WHAT IS REQUIRED: Once you reach the line containing "Instruction: Open the three-dot overflow menu" in the entries below, write out that line and each one after it down to the line containing "has height=368, width=768.", exactly and with nothing added.

ENTRIES PROVIDED:
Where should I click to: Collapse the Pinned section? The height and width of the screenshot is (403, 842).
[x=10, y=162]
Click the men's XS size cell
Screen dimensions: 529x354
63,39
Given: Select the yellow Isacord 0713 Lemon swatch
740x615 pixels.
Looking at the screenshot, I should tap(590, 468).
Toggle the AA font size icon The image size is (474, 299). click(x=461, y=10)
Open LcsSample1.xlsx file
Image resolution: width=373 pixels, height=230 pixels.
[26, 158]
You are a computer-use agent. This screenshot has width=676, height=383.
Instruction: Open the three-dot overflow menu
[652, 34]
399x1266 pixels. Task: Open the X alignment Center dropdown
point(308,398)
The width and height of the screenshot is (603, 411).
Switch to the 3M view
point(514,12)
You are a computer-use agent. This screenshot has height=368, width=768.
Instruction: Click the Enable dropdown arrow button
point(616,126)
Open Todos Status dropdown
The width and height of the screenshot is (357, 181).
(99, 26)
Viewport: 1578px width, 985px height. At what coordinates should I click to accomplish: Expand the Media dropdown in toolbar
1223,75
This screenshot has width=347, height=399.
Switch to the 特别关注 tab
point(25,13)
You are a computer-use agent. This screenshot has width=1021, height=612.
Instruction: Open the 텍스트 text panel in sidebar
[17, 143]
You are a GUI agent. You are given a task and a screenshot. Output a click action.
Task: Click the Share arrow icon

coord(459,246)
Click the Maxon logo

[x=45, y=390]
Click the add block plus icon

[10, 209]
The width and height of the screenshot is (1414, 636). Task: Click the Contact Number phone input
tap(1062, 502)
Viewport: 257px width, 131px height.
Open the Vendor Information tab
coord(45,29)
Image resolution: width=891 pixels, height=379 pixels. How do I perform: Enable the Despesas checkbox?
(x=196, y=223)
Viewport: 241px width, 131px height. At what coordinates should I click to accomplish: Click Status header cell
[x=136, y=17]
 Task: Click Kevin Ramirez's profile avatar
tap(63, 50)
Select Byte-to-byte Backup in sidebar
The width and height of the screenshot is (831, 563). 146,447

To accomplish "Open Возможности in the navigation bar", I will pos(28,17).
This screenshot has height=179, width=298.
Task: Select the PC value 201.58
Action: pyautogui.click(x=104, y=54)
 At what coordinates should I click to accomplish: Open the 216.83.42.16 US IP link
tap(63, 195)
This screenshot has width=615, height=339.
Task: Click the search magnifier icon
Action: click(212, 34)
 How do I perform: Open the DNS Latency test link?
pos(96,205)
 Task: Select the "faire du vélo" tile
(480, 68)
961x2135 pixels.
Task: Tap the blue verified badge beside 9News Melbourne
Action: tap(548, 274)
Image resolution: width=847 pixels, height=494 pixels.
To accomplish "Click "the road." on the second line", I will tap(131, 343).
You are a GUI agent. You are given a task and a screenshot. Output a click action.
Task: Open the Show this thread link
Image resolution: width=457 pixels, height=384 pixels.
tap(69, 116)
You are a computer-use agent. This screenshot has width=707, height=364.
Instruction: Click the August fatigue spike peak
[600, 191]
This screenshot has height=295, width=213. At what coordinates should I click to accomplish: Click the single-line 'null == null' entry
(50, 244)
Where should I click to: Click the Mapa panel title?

RESULT FOR THIS TASK:
Instruction: Open the three-dot overflow menu
[652, 34]
399x1266 pixels. Task: Open the X alignment Center dropdown
point(308,398)
The width and height of the screenshot is (603, 411).
Switch to the 3M view
point(514,12)
You are a computer-use agent. This screenshot has height=368, width=768.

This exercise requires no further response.